Start of Supplied records
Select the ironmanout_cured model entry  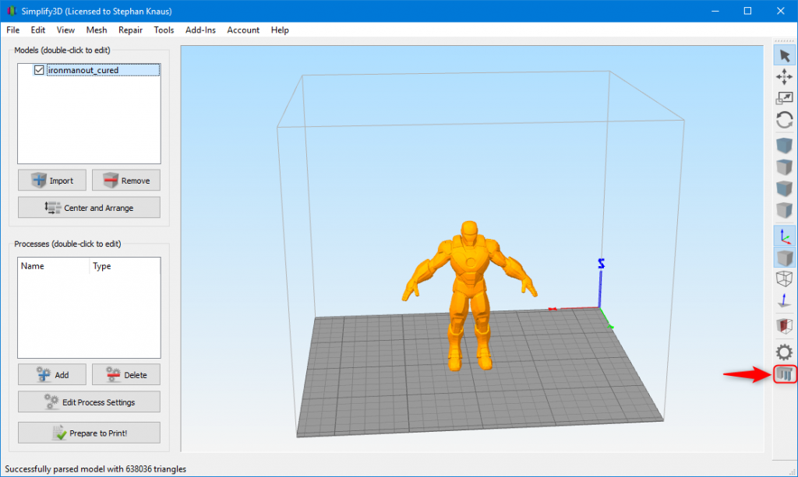tap(86, 69)
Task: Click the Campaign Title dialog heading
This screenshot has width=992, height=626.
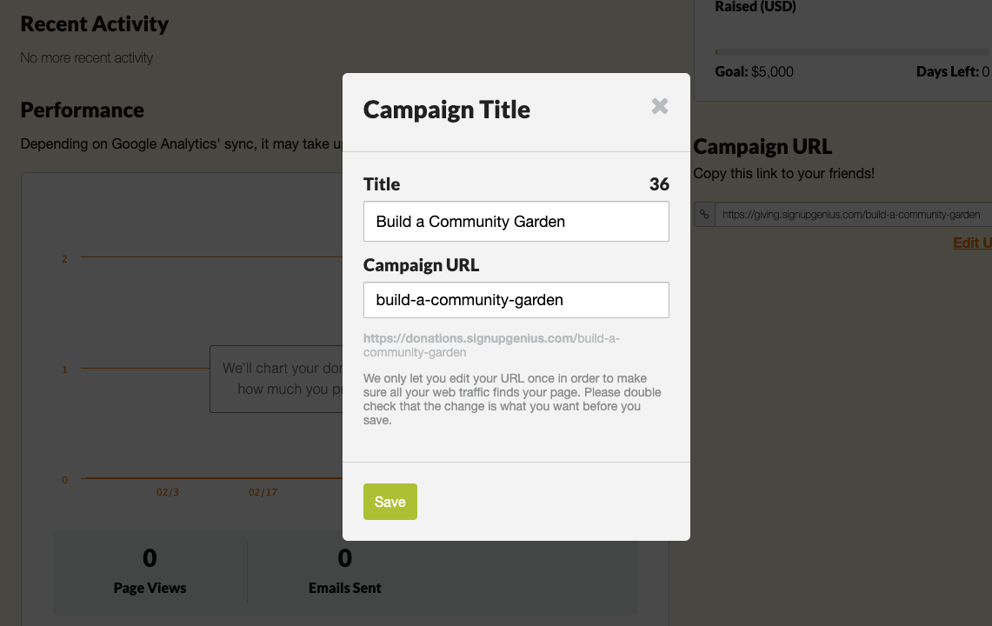Action: (447, 110)
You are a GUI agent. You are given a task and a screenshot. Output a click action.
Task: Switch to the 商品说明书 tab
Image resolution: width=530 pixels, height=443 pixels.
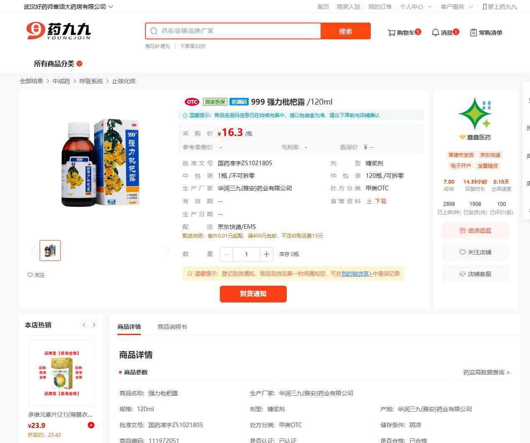click(172, 327)
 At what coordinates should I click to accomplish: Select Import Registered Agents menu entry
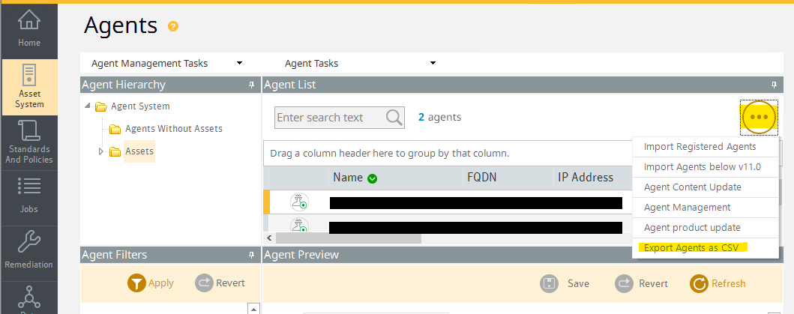point(700,146)
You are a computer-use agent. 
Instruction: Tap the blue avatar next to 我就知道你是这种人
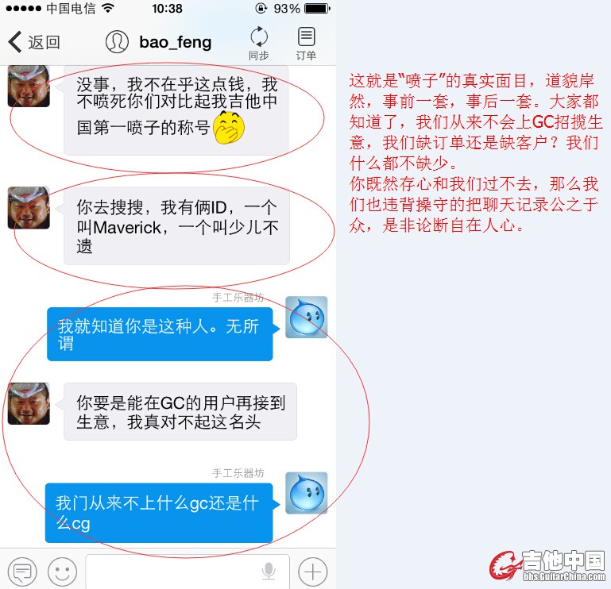[306, 317]
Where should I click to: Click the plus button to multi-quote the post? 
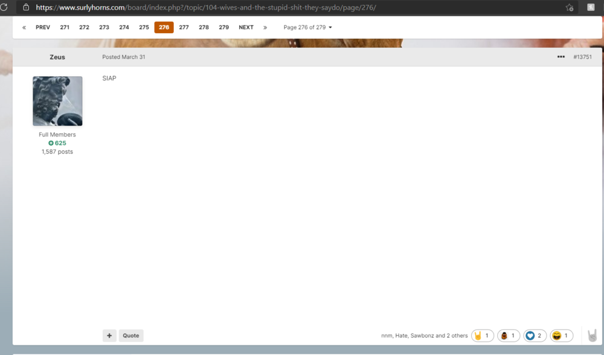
End of Supplied records
▶ [What is required]: Return only the lines from the one containing "Task: Click the Campaign Title dialog heading" through the last line of the entries above, exactly as written and without pictures.

▶ [Solution]:
Task: Click the Campaign Title dialog heading
This screenshot has width=992, height=626.
Action: (447, 110)
You are a GUI agent. You are given a task and a screenshot. Output a click action.
Task: Switch to the 商品说明书 tab
Image resolution: width=530 pixels, height=443 pixels.
click(172, 327)
 At what coordinates should I click to accomplish: Select Import Registered Agents menu entry
point(700,146)
You are a computer-use agent. 
Instruction: Tap the blue avatar next to 我就知道你是这种人
[306, 317]
Where should I click to: Click the plus button to multi-quote the post? 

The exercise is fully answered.